La Libia, un paese senza pace e senza sicurezza

L’intervento di Karim Salem, ricercatore presso il Cairo Institute for Human Rights Studies e rappresentante della Libya Platform

I conflitti interni alla Libia vengono fatti passare come delle guerre civili di due fazioni, ma la realtà è molto più complessa. Le fazioni in guerra sono molte di più: accanto all’esercito nazionale e alle brigate di Haftar, esiste tutta una galassia di gruppi armati, dove non c’è solo l’Isis ma anche gli estremisti salafiti, che causano situazioni deplorevoli all’ovest e al sud della Libia. I gruppi armati si spostano da una parte all’altra a seconda della convenienza politica, e la presenza di gruppi armati militari e paramilitari non solo mette in pericolo la popolazione, che continua a subire violenze, ma paralizza il lavoro di tutte le istituzioni. Il potere legislativo, esecutivo e giudiziario non funzionano a causa loro. La Libia non è quindi un partner affidabile sul piano internazionale. Inoltre i governi occidentali, tramite gli accordi stipulati con alcuni attori locali, finiscono per finanziare le milizie, e questo aumenta la criminalità e allontana dalla pace.
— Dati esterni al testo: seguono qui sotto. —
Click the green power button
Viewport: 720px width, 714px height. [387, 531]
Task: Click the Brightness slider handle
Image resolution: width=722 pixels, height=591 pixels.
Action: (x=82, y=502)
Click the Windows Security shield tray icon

Certamente la Conferenza di Palermo non è riuscita a trovare una soluzione. La Libia è un paese insicuro, dove caos e poteri paramilitari avvelenano la vita politica, democratica e il rispetto dei più elementari diritti. I tavoli di pace organizzati finora dalle potenze straniere hanno fallito perché non tengono conto della fragilità della situazione sul terreno. Ad esempio, si parla di disarmo, ma al momento non è stata redatta alcuna lista chiara delle milizie da integrare nell’esercito militare, né si è deciso come farlo.

Per porre fine a questa situazione di violenza infinita, iniziata nel 2012 dopo la fine della guerra, bisogna formare un comitato a guida Onu e fare in modo che le istituzioni libiche siano rapidamente coinvolte in un piano di ristrutturazione della società su scala nazionale.

Le istituzioni libiche devono impegnarsi a ricostruire la società, a partire dalla lotta all’impunità e riorganizzando il settore della sicurezza. Se arrivano armi, bisogna capire chi le sta fornendo e a chi. Il summit di Palermo si è concluso con un fallimento, che renderà la situazione ancora più critica e il Paese verso cui vorrebbero respingere i migranti ancora più pericoloso.